Что? Что это подступало? — даже спрашивал себя в седле. Попробовал немного придержать коня, но хотение — прочь из Москвы — гнало перед собой надобность что-то понять, и Отрепьев снова понуждал коня, давя ногами за подпругами, почти бросая повод.
— Ишь поскакал, безбородая лягва, — заговорила Сабурова, войдя в горницу надсенья, — и ходит, и ходит, разбойничек, ух, соблазн всея Руси! Только свел животинку с ума, — катнула полом шелковый клубок, успокаивая забежавшего под лавку зверя и полыхавшего двумя нерусскими деньгами из-под кистей покрывала.
— Смолкни-ка, Людка, не тебе его судить, — повелела раздумно царевна. — Несчастный, беспокойный человек…
У Людмилы от обиды выгнулись полные уста — и не смогли смолчать.
— Ой — несча-а-астный! Царство хапнул за один присест и не икнул! Вполне спокойный инок!
— Смешная дурочка, да разве царствовать — счастье у нас? Вот нашла счастье…
— А по-вашему — бедствие али нужда? — удивилась Сабурова. — Ну так давайте пожалеем мы его! Нас-то, самых счастливых, ему жалеть неча: мне давеча дверцей чуть лоб не раскрыл, да что — я-то неважная птица, с князей и повыше головушки метут… Ведь цимбалы-то не охотника сопровождают, — сильно понизила голос Людмила, — старшего из Шуйских отпевают. Вишь, кого уже…
Царевна больно укололась бронзовой иглой, но и не глянула на аметистовую капельку, быстро украсившую руку.

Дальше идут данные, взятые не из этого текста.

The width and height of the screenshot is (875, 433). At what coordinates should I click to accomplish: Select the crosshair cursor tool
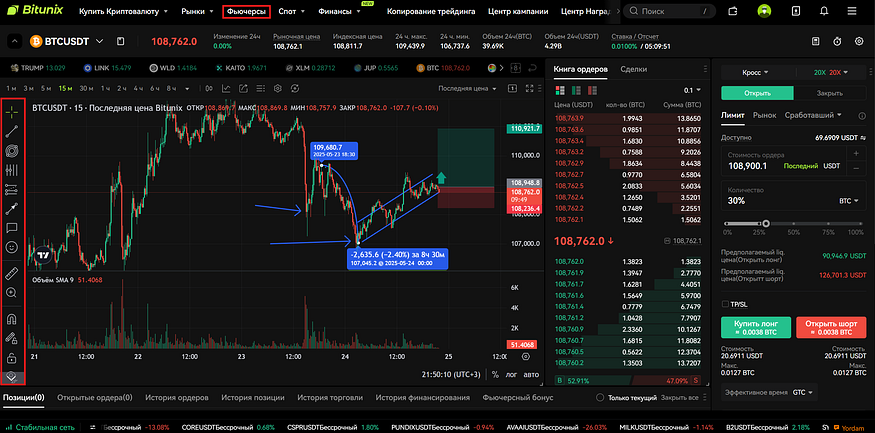pos(13,111)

— Не сочиняешь ли? — все не хотела верить подтверждению нечаянной своей догадки. — Тебя-то кто оповестил?
— Да разбалакалась заутро с конюхом вон здешним, — пожала Сабурова плечами, — с Крепостновым, он меня все и пугал: мы, бает, с тобой, Люд, по полжизни сегодня теряем: не пускают со двора нас поглазеть, как последнего из Рюричан последних лет лишат.

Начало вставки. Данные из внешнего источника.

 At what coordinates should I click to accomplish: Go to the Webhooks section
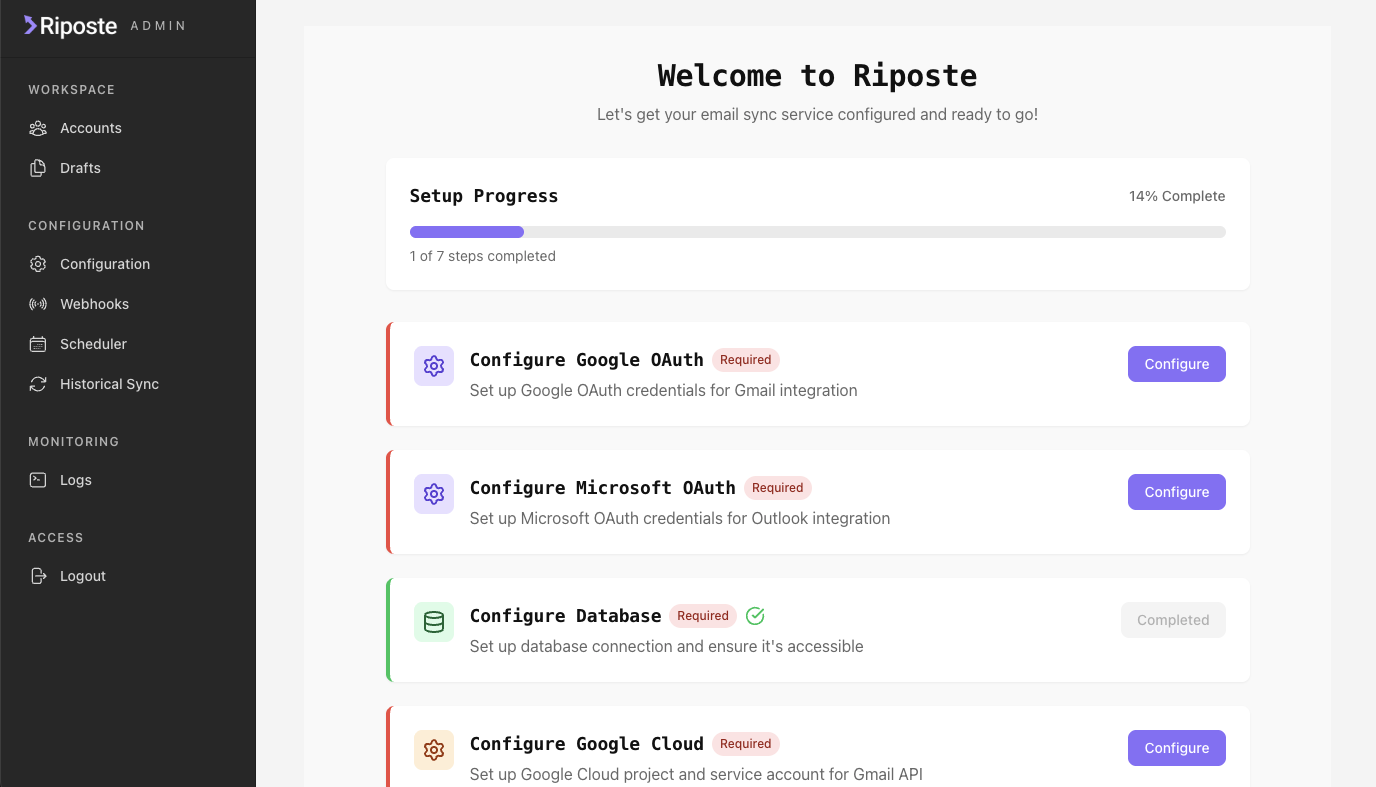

Ксения резко встала, отметя вышивальную раму не жестом благочестивой девицы — швырком возмущенного отрока, если не мужика.
Фомка Крепостнов поил возле колодца из бадейки своего коня да приговаривал:
— Пей уж вдосталь, до дна и до вечера. Нонче мы отдыхаем — и царь, и слуга его, наш господин, все умчались, позабыли озадачить нас.

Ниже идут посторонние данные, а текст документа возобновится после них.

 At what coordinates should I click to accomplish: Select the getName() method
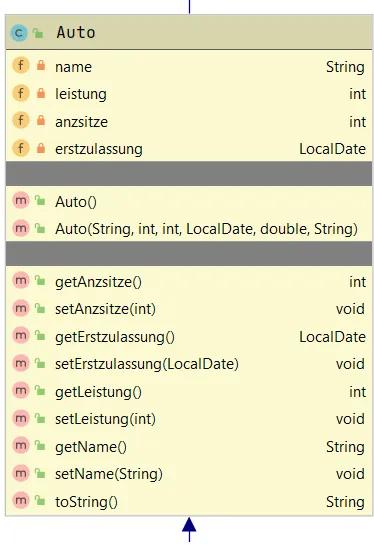coord(91,447)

Около колодца Ксения умерила шаги — постаралась дышать ровней. Как бы не облюбовав еще сторону для своего гулянья, даже приостановилась, сорвала кустик клевера у водоотводной канавки. Подойдя, бросила клевер в бадейку коню. Провела мягко ладонью по теплой, бархатистой вые меринка и только тогда, тая дух, глянула на Фомку Крепостнова.
— Ладен мой горбунок, Аксения Борисовна? — разулыбался польщенный жилец. — Да ты не так его милуй. Вишь, он щекотливый у меня: как рассмеется да зачнет копытами кидать — враз не уймешь. Вот — вся нега его…
И Фомка несколько раз по-хозяйски, садко хлопнул по шее коня, так что меринок, твердо толкнувшись зубами о дно бадьи и почерпнув воды в ноздри, гневливо зафыркал: ну ездок-человек, и попить путем не даст.
— Послушай, Фомка… Просила я тебя когда о чем? — спросила, бледнея, царевна.
— Господь с тобой, Аксения Борисовна, твоей ли милости нашу гадость просить?! Да я и не разрешу, — испугался и отступил конюх. — Надо че — вели, сразу приказывай… Ну, конечно, лучше — дозволительного и непрекословного царю…
— Велю, велю, молчи, не продолжай, — тогда скороговоркой перебила Ксения. — Мигом ока наряжай коня!
«Слава-те, на вот-те», — покривился Фомка про себя, но вслух будто тоже заторопился:
— Чего проще, это мы вмах… А кудыждо седлаться-то? — будто на миг остановился, брови разняв, опростел лицом Фома. — В Бел-город, что ль, на рынок, али в Кремль? А может, не рыща зазря, мы тебе эту безделку и тут, в терему али в припасах у князя, найдем?.. Надоба-то в чем?